Du sport de très très haut niveau.

L’ébouriffant sprint aéro-glissé de la première nuit de course aura marqué les esprits de tous ses acteurs. « Il a fallu avoir le coeur très bien accroché » raconte Thomas. « Des pointes à 38 noeuds, un engagement total, des protagonistes oublieux de la pédale de frein… Le départ a été tonitruant, d’un niveau d’intensité que je n’avais jamais connu. Comme on s’y attendait, car c’est le propre de ce parcours, les zones de transition ont joué les arbitres. Apivia dispose d’un plus, avec ses grands foils qui lui permettent de démarrer plus rapidement. Cette physionomie de course était taillée pour lui. C’est forcément un peu frustrant pour les autres. J’ai fait ma course, avec quelques erreurs peut-être dans mes choix de voiles, et peu de réussite en sortie du front, là où les choses se sont jouées à quelques hectomètres. Je suis heureux de l’engagement que j’ai mis dans ces 4 jours et demi de course.  On est dans le match. Je ne me contente pas de cette troisième place, car nos ambitions sont ailleurs. Je retiens que le niveau général ne cesse de monter et il faudra désormais compter sur de plus en plus de protagonistes en capacité de tenir le train infernal de nos bateaux même si nous sommes quelques-uns à avoir une longueur d’avance. Nos foilers sont d’une exigence extrême. On s’y habitue et on continue de pousser le curseur de la performance… »

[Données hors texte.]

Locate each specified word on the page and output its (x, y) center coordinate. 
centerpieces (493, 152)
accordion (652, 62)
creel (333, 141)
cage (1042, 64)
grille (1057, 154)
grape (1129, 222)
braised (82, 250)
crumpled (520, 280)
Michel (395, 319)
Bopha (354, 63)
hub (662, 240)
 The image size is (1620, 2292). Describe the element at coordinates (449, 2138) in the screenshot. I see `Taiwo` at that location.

Un long convoyage en flotte

« Nous retiendrons tous cet étrange épisode qui a vu la flotte des Imocas revenir groupée et en convoyage vers Les Sables. Vision étonnante. On est parti tranquillement d’Islande, et on s’est pris au jeu pour arriver groupés demain matin. Je suis déçu de ne pas avoir bouclé le parcours, mais je n’ai pas de regret. Les changements météos sous le cercle polaire Arctique sont d’une grande brutalité, que les fichiers météos n’appréhendent qu’imparfaitement, par faute de données sur place. Dans le Grand Sud, de telles conditions s’anticipent, et les océans australs nous ménagent d’immenses espaces pour nous évader. Ce n’est pas le cas dans le Nord Atlantique. La Direction de Course a été confrontée à des choix cornéliens. Les bonnes décisions ne sont jamais faciles à prendre. Certes les voiliers leaders auraient pu tourner autour de l’île glacée, mais pour ensuite tomber dans des conditions dantesques. Donc, pas de regret. »

Un été contrasté

« Je vais me ressourcer dans les Pyrénées en juillet, avec beaucoup de marches et d’oxygénation au programme. Puis, très vite, retour à bord de LinkedOut pour multiplier les navigations. Je ramène un bateau en parfait état. Nous allons alterner entre opérations de Relations Publiques, rencontres avec les candidats LinkedOut qui recherchent un emploi et sorties studieuses avec l’équipe de TR Racing. J’ai beaucoup navigué en solo depuis le début de l’année, et il importe cet été de partager mes ressentis avec l’équipe afin de préparer au mieux le Défi Azimut mi-septembre et la Route du Rhum – Destination Guadeloupe. TR Racing sera également toujours totalement concentré sur la construction de notre nouveau monocoque, Advens 2, qui se poursuit parfaitement à Lorient et dans un bon timing pour une mise à l’eau début 2023. »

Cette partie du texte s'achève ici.